Aside: Let’s assume this conversation is paraphrased. Hypothetically speaking, he and I would not have been having this conversation if we hadn’t been enjoying ourselves. To wit:
“We’re born with them,” I said, “and we have to learn how to un-forget them.”
As we get older, we start to gain more of a sense of shame. And by “get older,” I mean as we age out of toddlerhood. Because really, we start getting ridiculed for nonconformity pretty early in our school careers.
By the time we’re teenagers, many people are afraid to stand out, and when they do something to “stand out,” usually they do it in groups. The success of Hot Topic points to this. It’s a place where nonconformists can go to conform to each other.
There are, of course, social benefits of conformity. We gain a sense of community. We feel accepted, perhaps even loved. If we conform really well, we get to be very popular. You can sell stuff. If you’re a true nonconformist, your creative output is too, well, weird for everyone else.
You can be different and pretty far out there — Kevin Kelley asserts that if you have 1,000 true fans who will buy whatever you do, you’re free to explore various avenues that will appeal to vastly different groups — but you still have to really resonate for 1,000 people.
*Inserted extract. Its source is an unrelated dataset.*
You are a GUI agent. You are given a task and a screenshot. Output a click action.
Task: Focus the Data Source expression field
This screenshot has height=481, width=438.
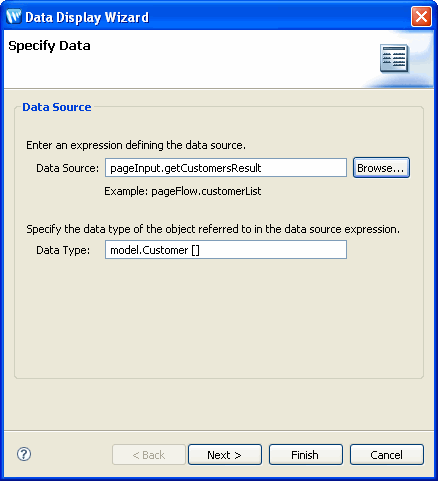[x=226, y=168]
I’ll bet if I handed you a pad of paper and a pen (and took your phone away), it would take you at least an hour to write down the names of 1,000 people you either know or have heard of (you’re unlikely to actually know 1,000 people, even if you can count that many people in your network).
Back to shame, and my wedding conversation.
“You look like you’ve got some moves,” he said.
“Nah,” I countered. “I just don’t care if anybody thinks I look silly.” Like this lady.
It’s true. I’m a goofball.
It’s not that I don’t care at all, just that I pick a few things about which I deeply care when it comes to people’s perceptions of me, and the rest of the time, I just want to have some fun. It’s the kind of thing that allows me to come up with creative solutions to some problems but not be able to see outside the box for others.
Brene Brown is a shame and vulnerability researcher. She finds that people who are willing to show vulnerability have empathy and form deeper connections with others.
That’s an oversimplification of her work, but if you want the 20-minute version, she does it much better than I do, so just watch her TED talk:
If you’re feeling blocked, or alone, or generally bad about yourself, go be silly. Or go cry. Find some vulnerability. Do it in public. That’s where we make our connections.